**Work order**.
The line with "You are a GUI" marks the start; please set it down along with all later lines through the end of the material, exactly, leaving out pictures.

**Study material**.
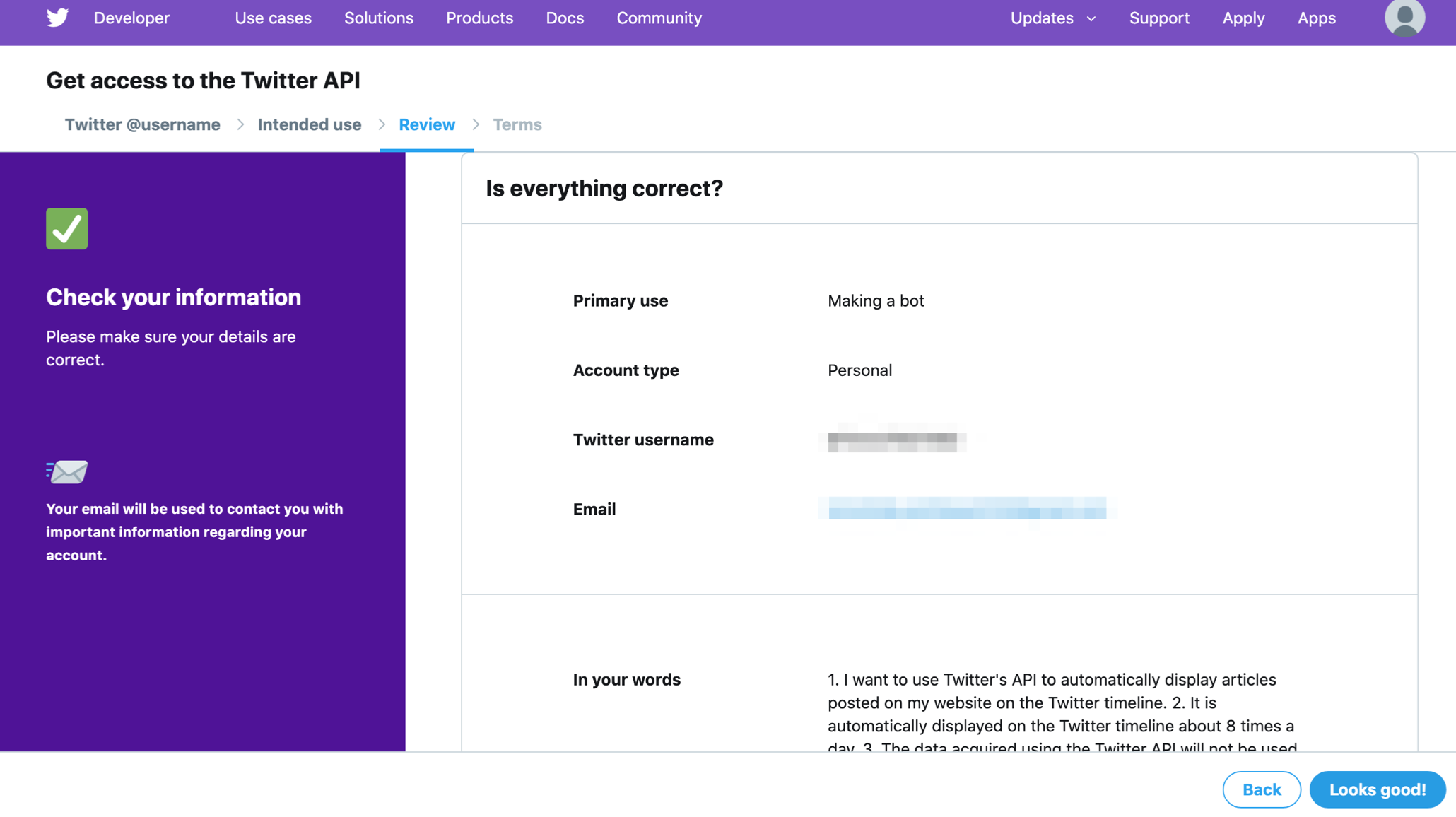Viewport: 1456px width, 817px height.
Task: Open the Use cases menu
Action: coord(273,18)
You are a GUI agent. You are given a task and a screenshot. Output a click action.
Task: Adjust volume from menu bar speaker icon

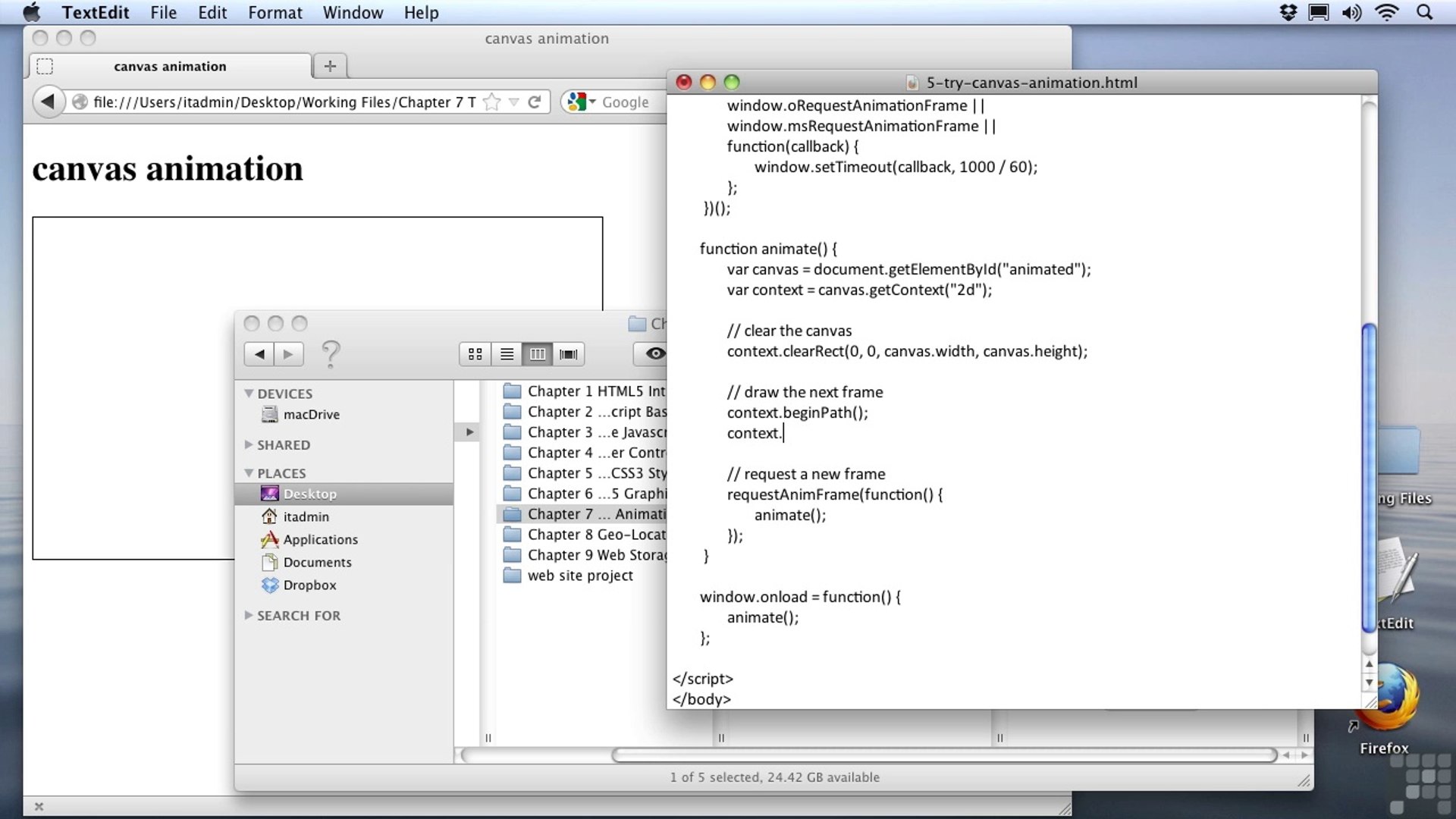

**Response area**.
You are a GUI agent. You are given a task and a screenshot. Output a click action.
Task: Adjust volume from menu bar speaker icon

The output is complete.